— WHAT IS REQUIRED —
List, from the lines below, each one with "right" in it.

*** INPUT MATERIAL Section Begins ***

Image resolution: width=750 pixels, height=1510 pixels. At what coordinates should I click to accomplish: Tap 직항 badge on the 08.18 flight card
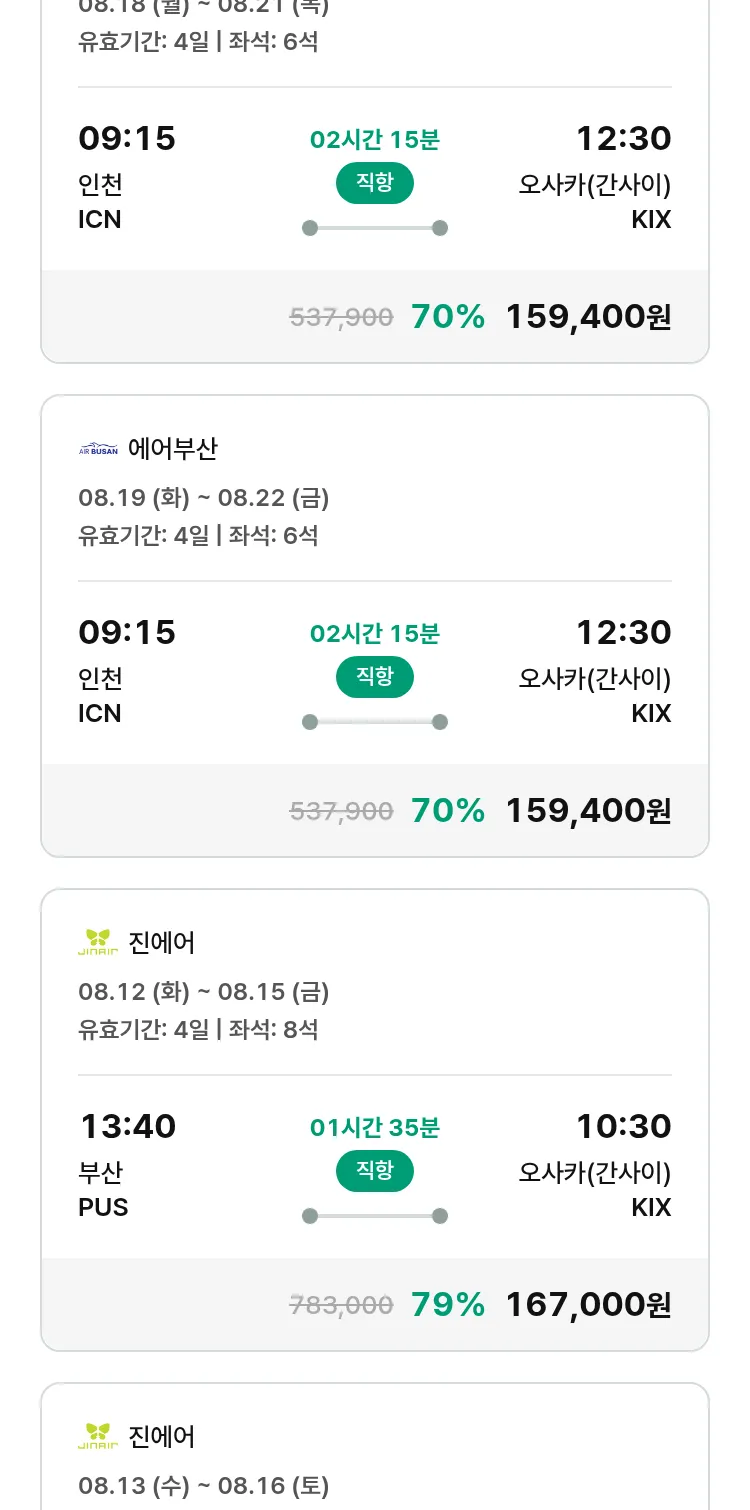pyautogui.click(x=375, y=183)
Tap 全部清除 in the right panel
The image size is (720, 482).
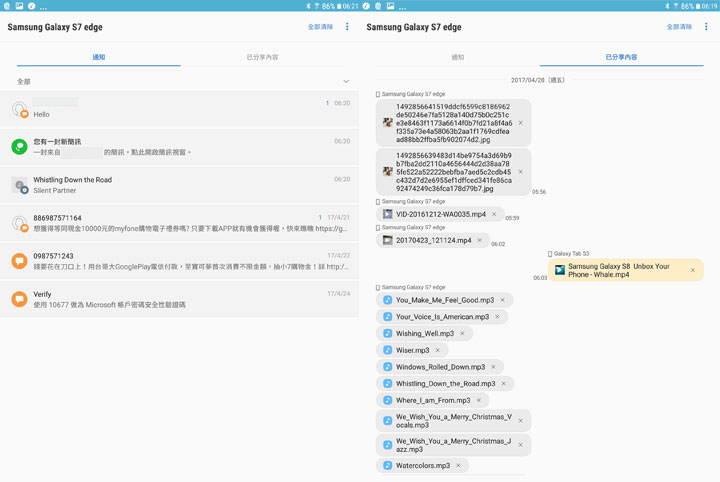tap(679, 27)
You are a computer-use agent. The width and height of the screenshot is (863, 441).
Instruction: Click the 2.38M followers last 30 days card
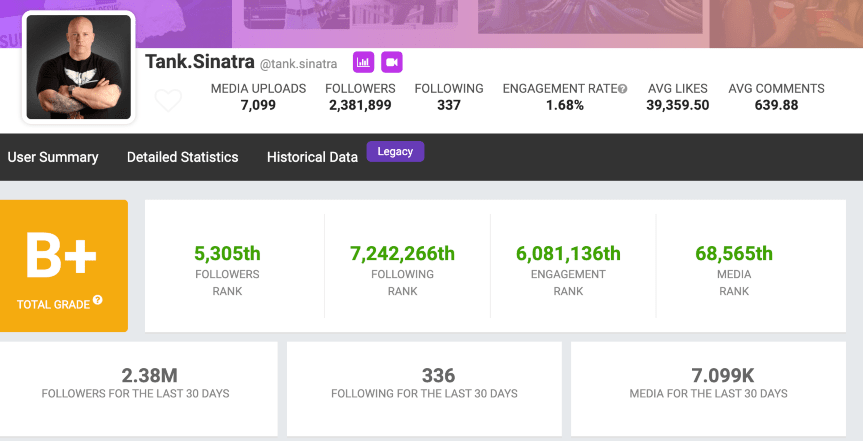(x=136, y=383)
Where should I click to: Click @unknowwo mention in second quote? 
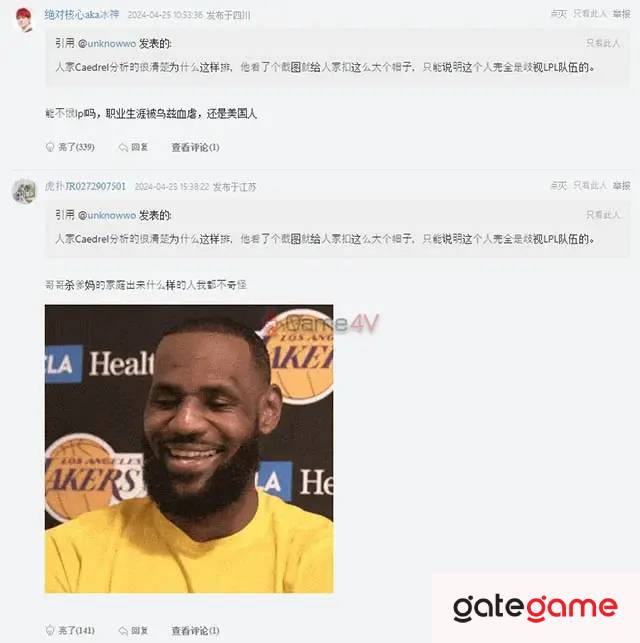pyautogui.click(x=107, y=215)
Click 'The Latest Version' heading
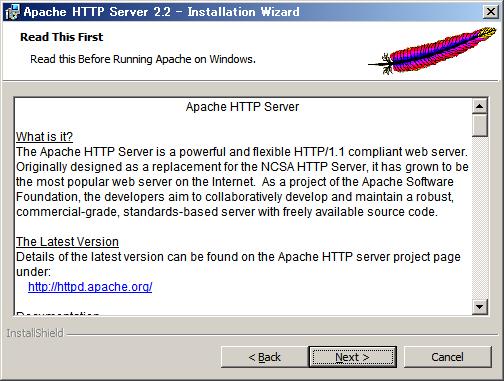This screenshot has width=504, height=381. [x=67, y=242]
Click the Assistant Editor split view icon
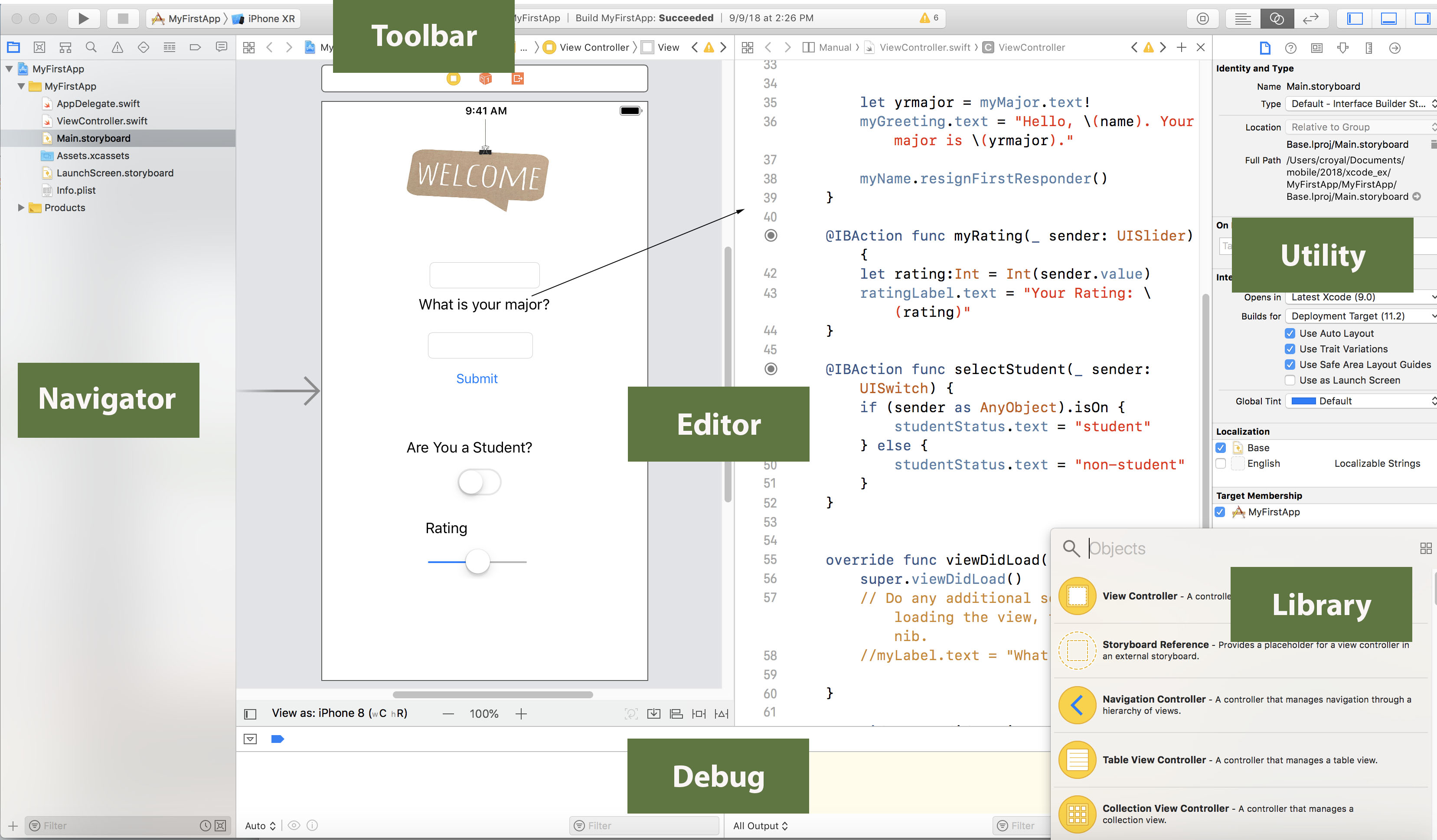This screenshot has height=840, width=1437. pos(1277,18)
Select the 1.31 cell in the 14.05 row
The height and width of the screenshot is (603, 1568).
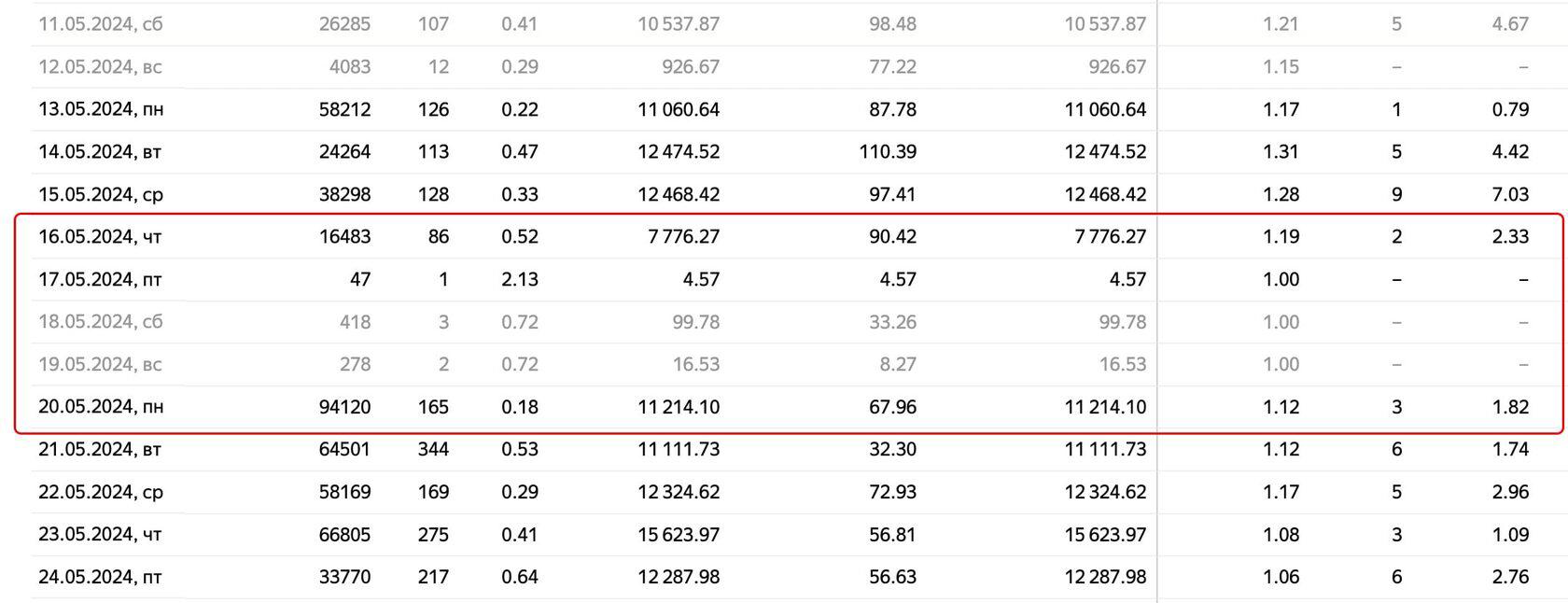(1281, 152)
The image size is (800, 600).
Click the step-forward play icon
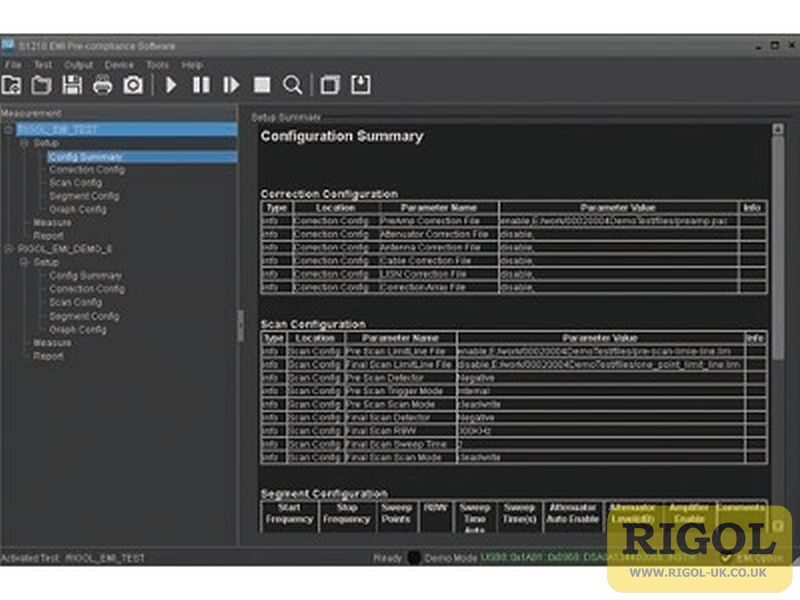(x=231, y=85)
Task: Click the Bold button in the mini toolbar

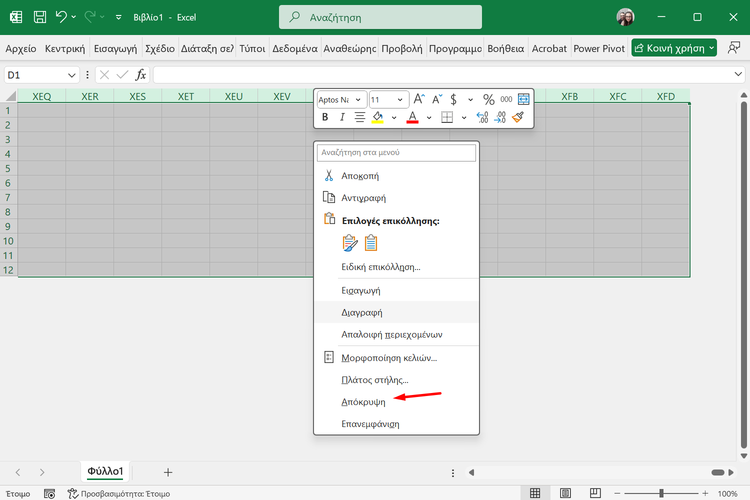Action: (x=325, y=117)
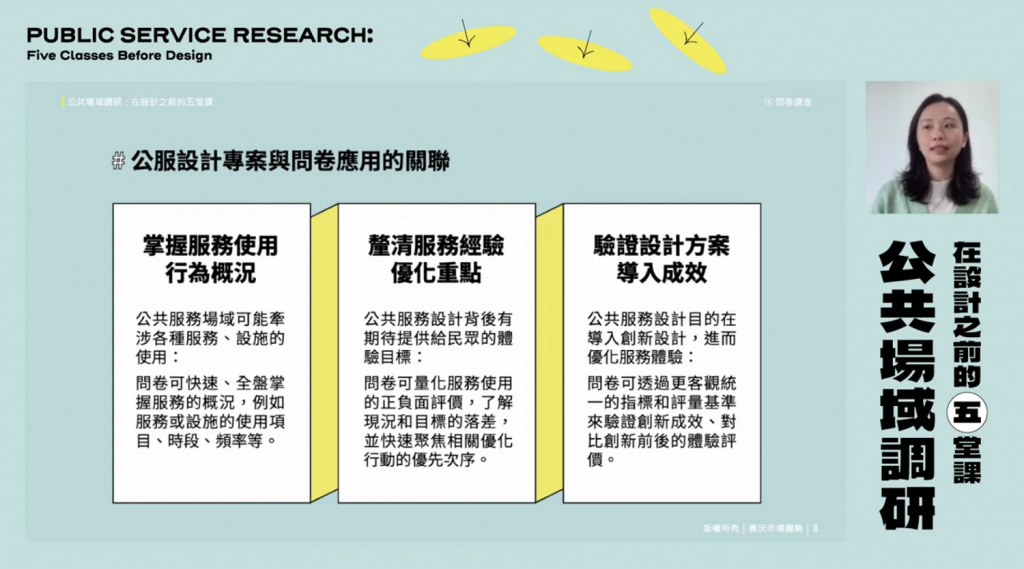Viewport: 1024px width, 569px height.
Task: Select the 驗證設計方案導入成效 card title
Action: [661, 259]
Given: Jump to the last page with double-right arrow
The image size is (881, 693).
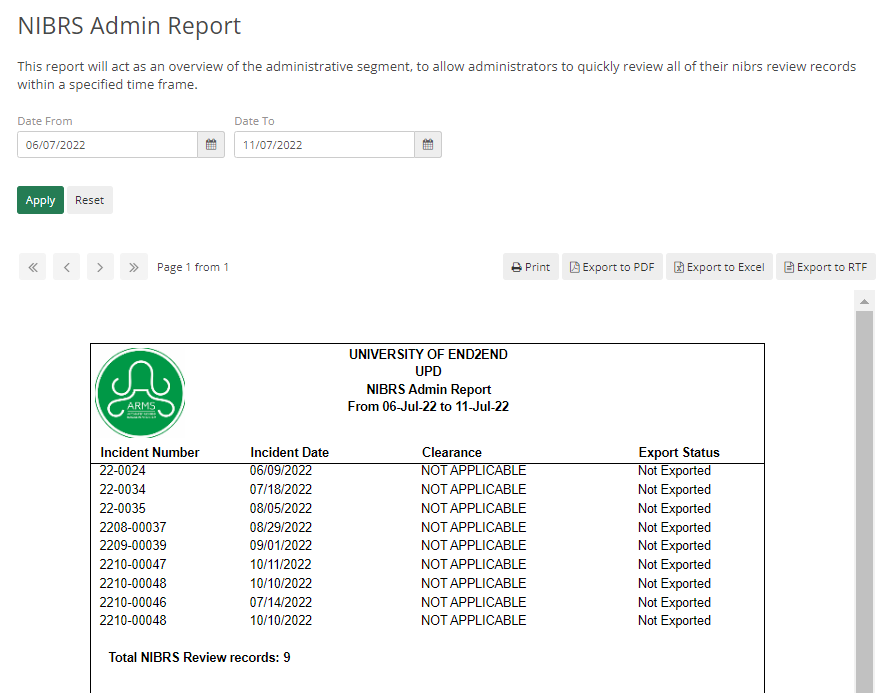Looking at the screenshot, I should coord(133,266).
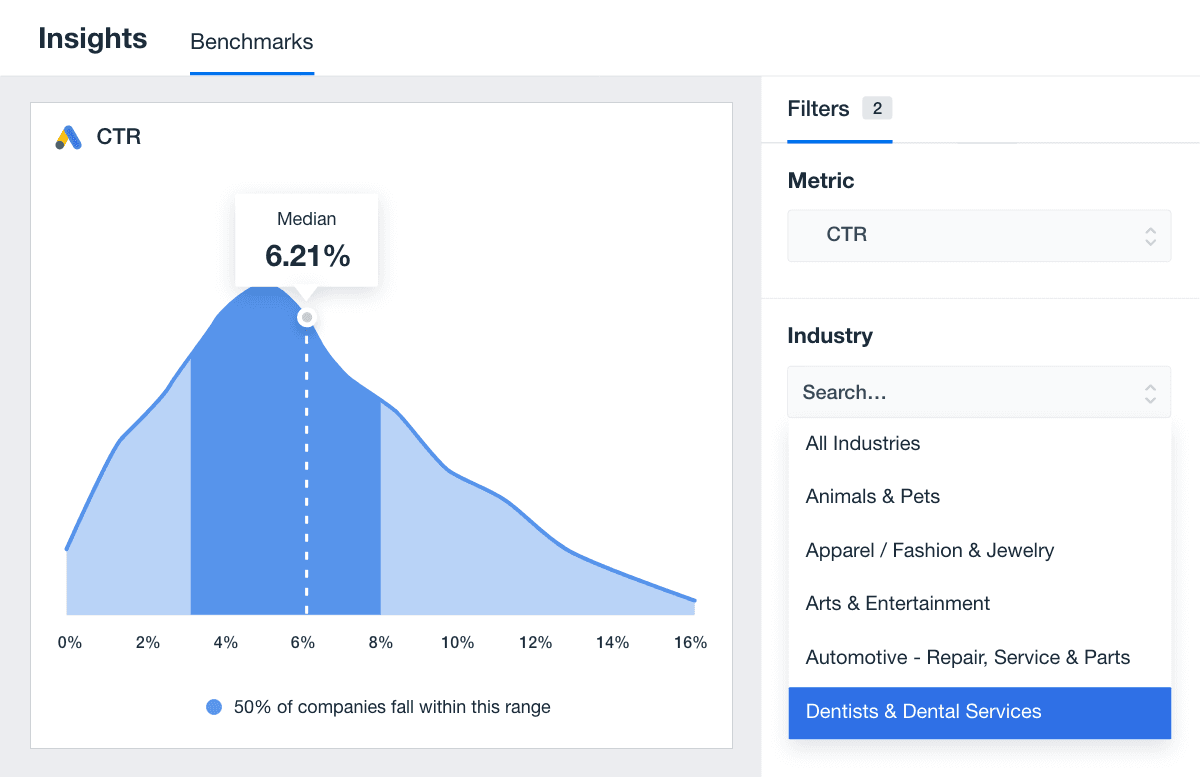Select Apparel / Fashion & Jewelry
Image resolution: width=1200 pixels, height=777 pixels.
point(929,550)
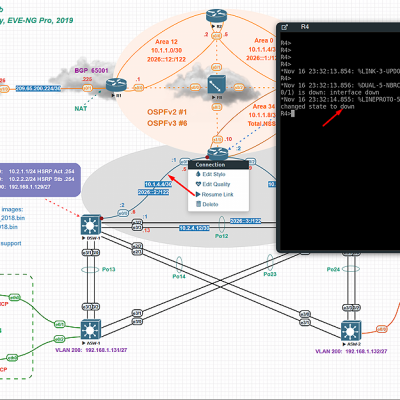Select the ASW-1 switch node
This screenshot has width=400, height=400.
pos(91,330)
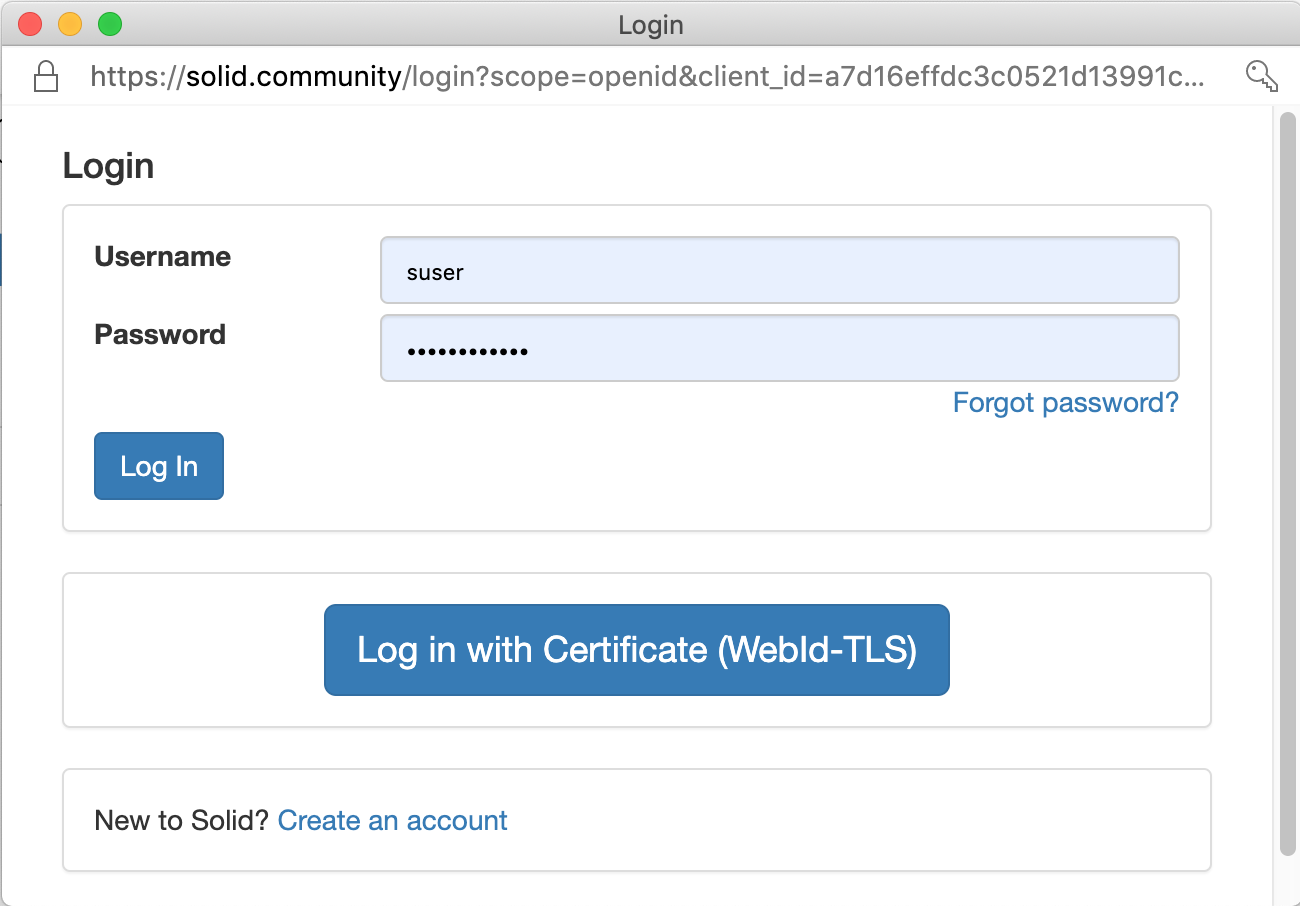Open the 'Create an account' link

(x=392, y=820)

*** INPUT MATERIAL Section Ends ***

— TASK SOLUTION —
Tap 全部清除 in the right panel
Given: Jump to the last page with double-right arrow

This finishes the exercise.